Data Layer Cost Comparison: DynamoDB vs RDS
Assumption:
- 10 million operations/month (reads + writes).
- Small items (≤1 KB).
- us-east-1 region.
DynamoDB (On-Demand)
Pricing (approximate):
- Writes: USD 0.625 / 1M
- Reads: USD 0.125 / 1M
Typical monthly cost
- 50% reads / 50% writes → ~USD 3.75
- 1 read + 1 write per operation (20M total ops) → ~USD 7.50
RDS (Fixed Cost)
| Instance | Monthly Cost |
|---|---|
| db.t3.micro | ~USD 13 |
| db.t3.small | ~USD 36 |
This cost is fixed, regardless of usage, and does not include storage, I/O, or backups.

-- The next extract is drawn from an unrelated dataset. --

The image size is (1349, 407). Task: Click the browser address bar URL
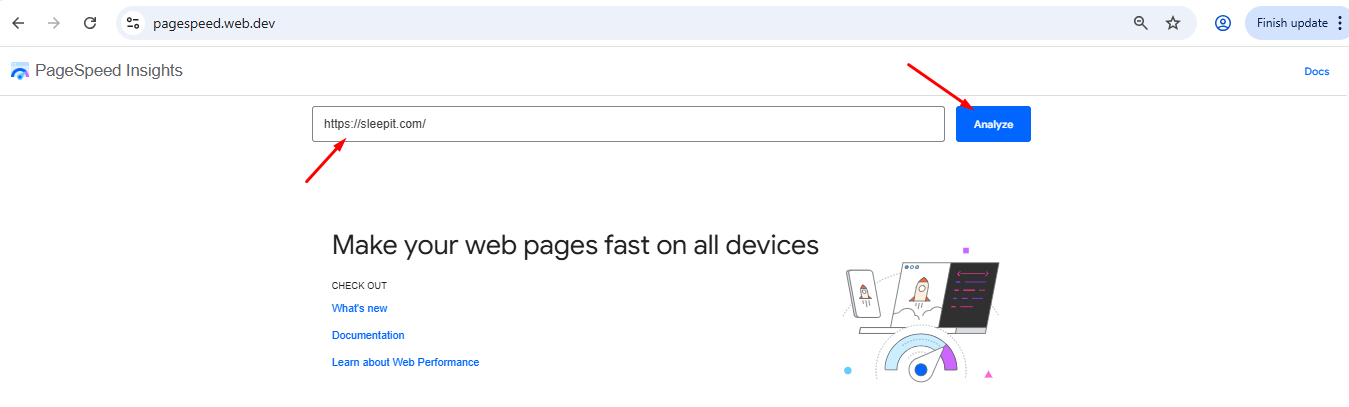tap(214, 23)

DynamoDB vs RDS: Cost Equilibrium
The break-even point depends on the write ratio.
| RDS Instance | Write Ratio | DynamoDB Break-Even |
|---|---|---|
| db.t3.micro | 50% | ~35M ops/month |
| db.t3.micro | 80% | ~25M ops/month |
| db.t3.small | 50% | ~97M ops/month |
| db.t3.small | 80% | ~70M ops/month |
Conclusion
- At 10–20M operations/month, DynamoDB is significantly cheaper.

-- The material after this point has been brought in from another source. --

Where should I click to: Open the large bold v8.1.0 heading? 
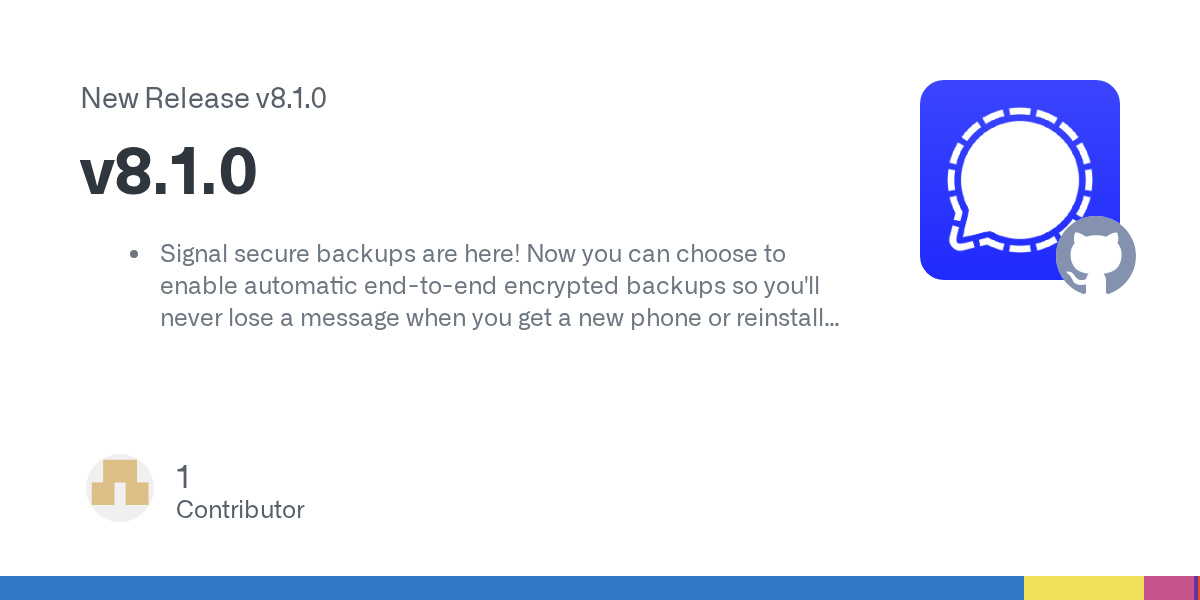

- RDS becomes cost-competitive only at much higher volumes or when SQL features are mandatory.
Practical Decision Matrix
| Scenario | Recommended Stack |
|---|---|
| Low / variable traffic | Lambda + API Gateway + DynamoDB |
| Sustained high traffic | ECS Fargate + DynamoDB |
| Strong SQL needs | EC2/ECS + RDS |
| Minimal ops, fast start | Lambda + DynamoDB |
Final Recommendation
For a course progress system with high write frequency, simple access patterns, and growth uncertainty:
- DynamoDB is the most cost-efficient and scalable data store.
- Start with Lambda if traffic is uncertain or bursty.
- Move to ECS Fargate (Docker) when traffic becomes sustained and predictable.
- Use EC2 only if you explicitly need full host-level control.
This approach minimizes cost early while preserving a clear migration path as scale increases.